**Exercise goal**
Where the line containing "Image resolution: width=1400" appears in the records below, begin there and repeat each line exactly through the final one, dropping all pictures.

[[ Source material, beginning ]]

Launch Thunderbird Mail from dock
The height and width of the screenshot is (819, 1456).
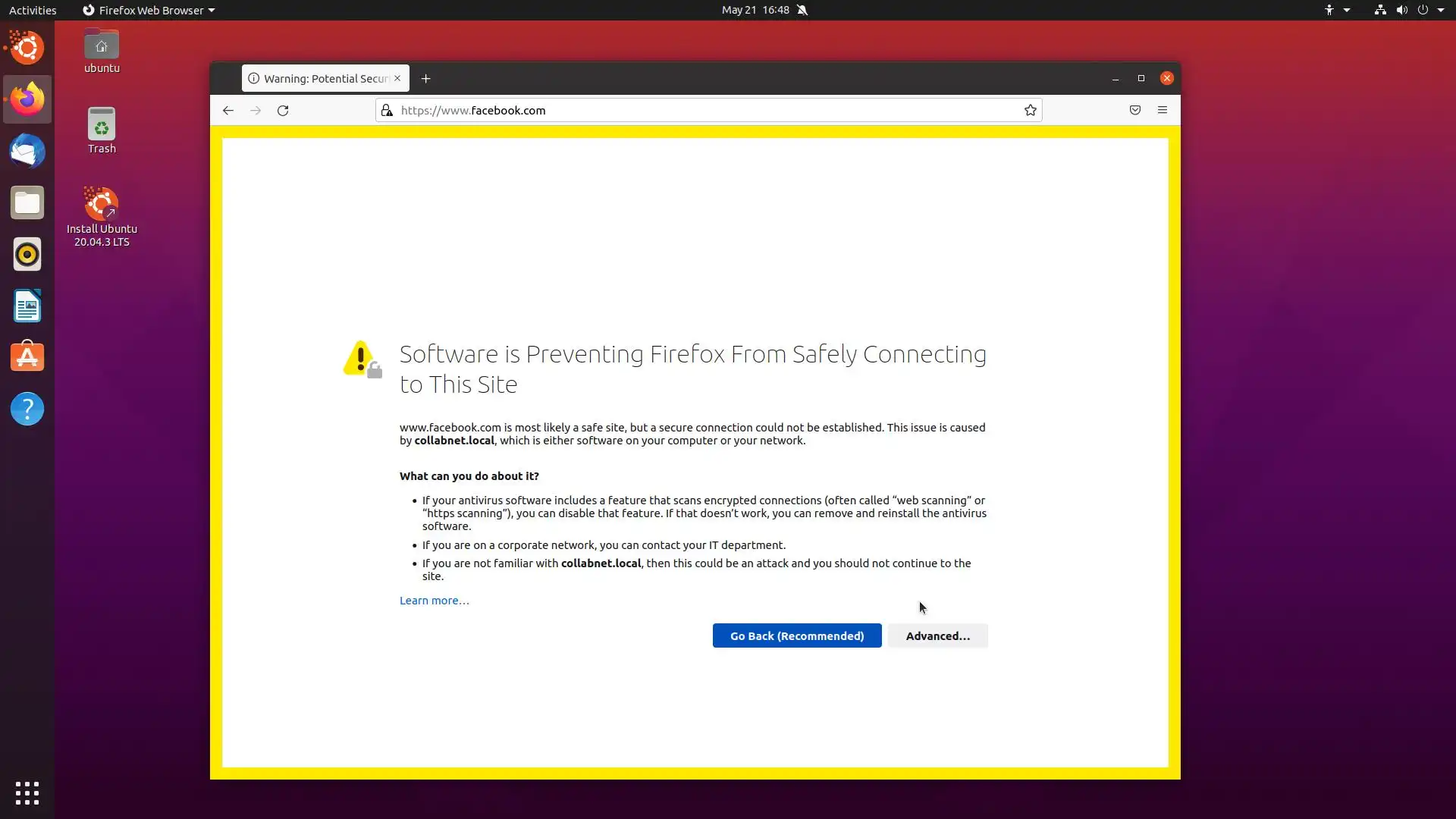[x=27, y=151]
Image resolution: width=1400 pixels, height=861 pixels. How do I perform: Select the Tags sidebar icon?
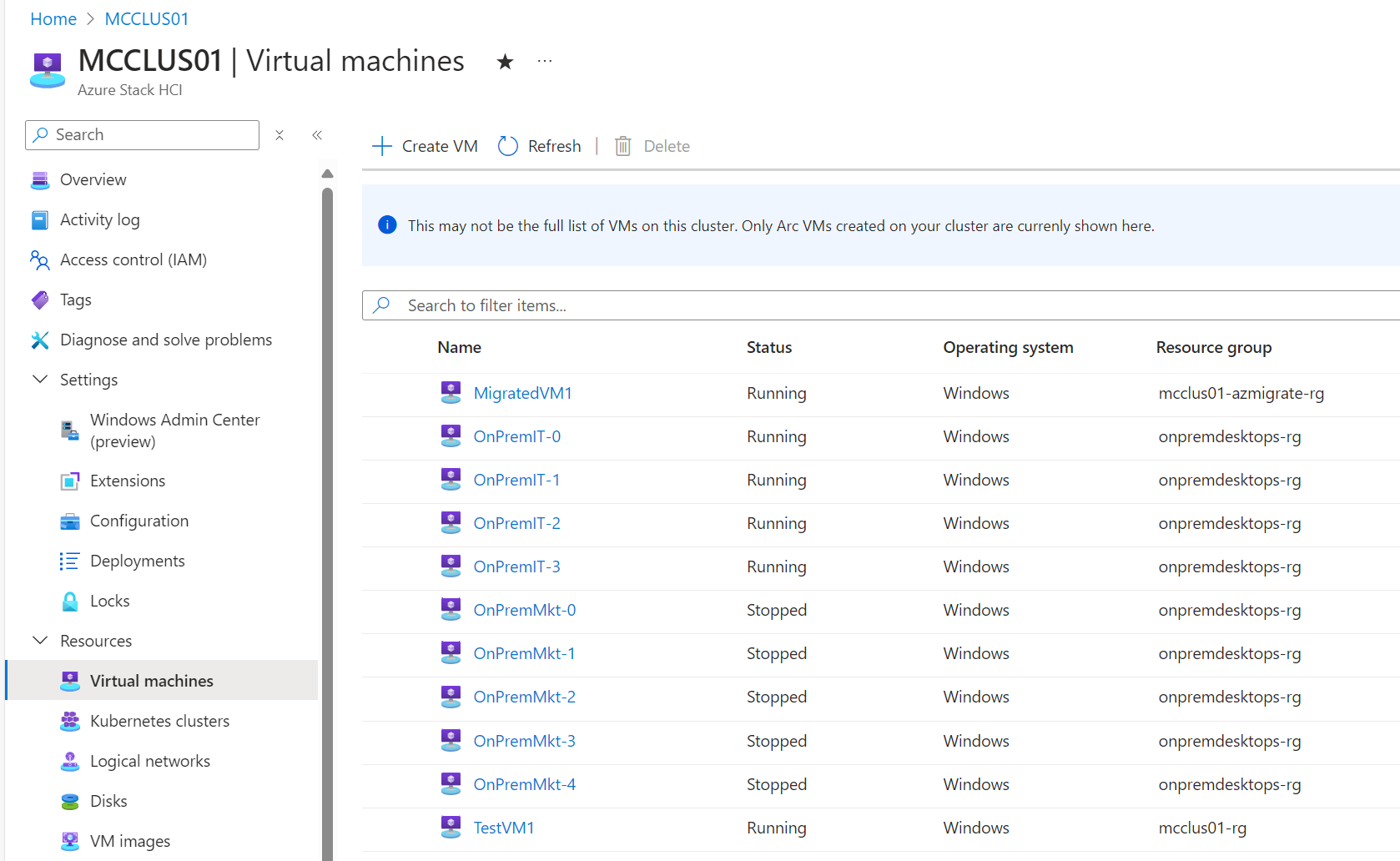pyautogui.click(x=39, y=300)
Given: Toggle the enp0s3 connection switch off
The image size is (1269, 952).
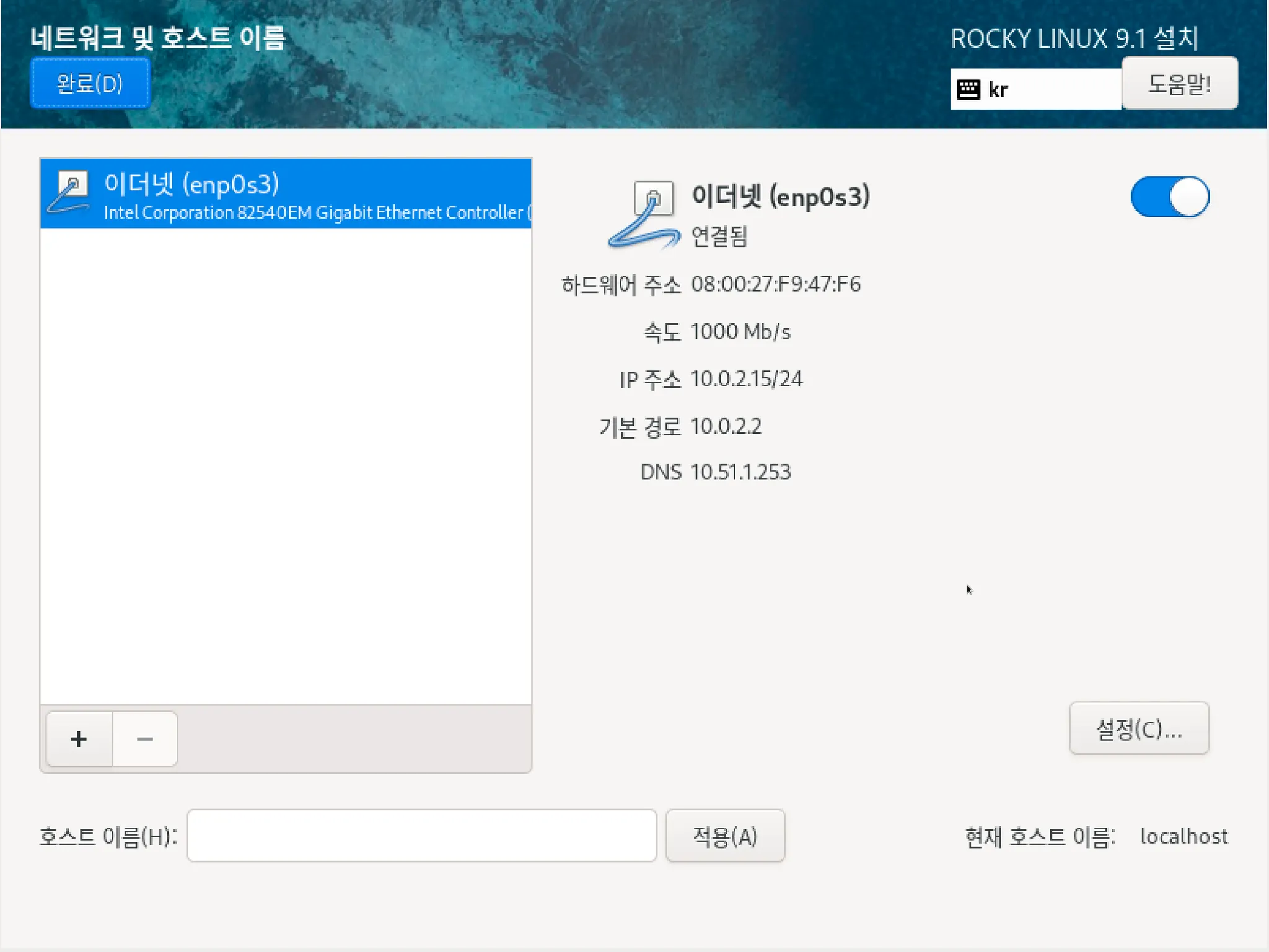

[[ Source material, end ]]

**Result**
Image resolution: width=1400 pixels, height=861 pixels. How do I perform: Select the Tags sidebar icon?
pyautogui.click(x=39, y=300)
Given: Toggle the enp0s3 connection switch off
The image size is (1269, 952).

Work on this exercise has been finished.